Impact of genetic variants on the development of obesity and clinical complications

Abstract

Introduction: Obesity is a multifactorial disease characterized by abnormal growth of adipose tissue and chronic low-grade inflammation state, associated with multiple metabolic alterations. In addition to environmental factors, several single nucleotide variants (SNVs) in genes encoding cytokines, adipokines, and chemokines have been linked to maintenance of the inflammatory state and development of obesity-related clinical complications.

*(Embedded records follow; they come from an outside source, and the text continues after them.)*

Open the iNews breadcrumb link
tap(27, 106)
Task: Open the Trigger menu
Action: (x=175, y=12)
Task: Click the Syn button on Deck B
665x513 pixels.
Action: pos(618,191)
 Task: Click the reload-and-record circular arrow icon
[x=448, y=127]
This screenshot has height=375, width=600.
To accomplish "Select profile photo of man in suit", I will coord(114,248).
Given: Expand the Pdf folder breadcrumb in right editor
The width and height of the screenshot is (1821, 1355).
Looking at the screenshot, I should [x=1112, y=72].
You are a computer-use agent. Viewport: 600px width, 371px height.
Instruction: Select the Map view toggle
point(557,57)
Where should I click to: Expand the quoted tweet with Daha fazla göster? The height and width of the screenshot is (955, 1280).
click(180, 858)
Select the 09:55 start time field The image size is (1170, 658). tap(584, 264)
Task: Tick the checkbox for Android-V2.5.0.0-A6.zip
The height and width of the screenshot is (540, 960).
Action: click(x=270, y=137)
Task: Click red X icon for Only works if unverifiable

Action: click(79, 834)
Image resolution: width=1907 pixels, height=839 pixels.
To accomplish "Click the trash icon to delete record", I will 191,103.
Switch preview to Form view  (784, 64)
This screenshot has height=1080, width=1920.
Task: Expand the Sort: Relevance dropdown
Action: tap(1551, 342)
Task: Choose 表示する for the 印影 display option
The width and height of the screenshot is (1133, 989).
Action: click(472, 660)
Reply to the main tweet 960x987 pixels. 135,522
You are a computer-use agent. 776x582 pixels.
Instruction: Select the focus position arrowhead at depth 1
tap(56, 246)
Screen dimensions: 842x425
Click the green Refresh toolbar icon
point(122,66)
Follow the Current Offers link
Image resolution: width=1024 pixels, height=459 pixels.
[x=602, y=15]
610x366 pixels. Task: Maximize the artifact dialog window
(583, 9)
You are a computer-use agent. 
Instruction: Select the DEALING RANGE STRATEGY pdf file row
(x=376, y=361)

Results: Variants in genes such as NLRP3, IL-1β, IL-6, CCL2, TNF-α, and GPX1 have been associated with increased production of pro-inflammatory cytokines and oxidative stress, promoting insulin resistance, and increasing the risk of obesity. Likewise, genetic variants in ACTN3, ADIPOQ, LEPR, and IRS1 influence the regulation of lipid and glucose metabolism, increasing the risk to dyslipidemia, adiposity, cardiovascular disease, and metabolic syndrome. These findings support a comprehensive clinical approach that considers genetics, inflammation, and adipose tissue function for the management of obesity. Conclusion: Obesity remains one of the major public health challenges worldwide, recognized as a complex disease influenced by genetic, metabolic, environmental, and psychological factors. A multidisciplinary approach and the study of genetic variants enable the identification of predisposition markers that support the development of personalized prevention and treatment strategies. However, healthcare is a personal and collective responsibility that involves adopting healthy lifestyle habits and promoting comprehensive care for physical and mental well-being to prevent and avoid the development of this disease.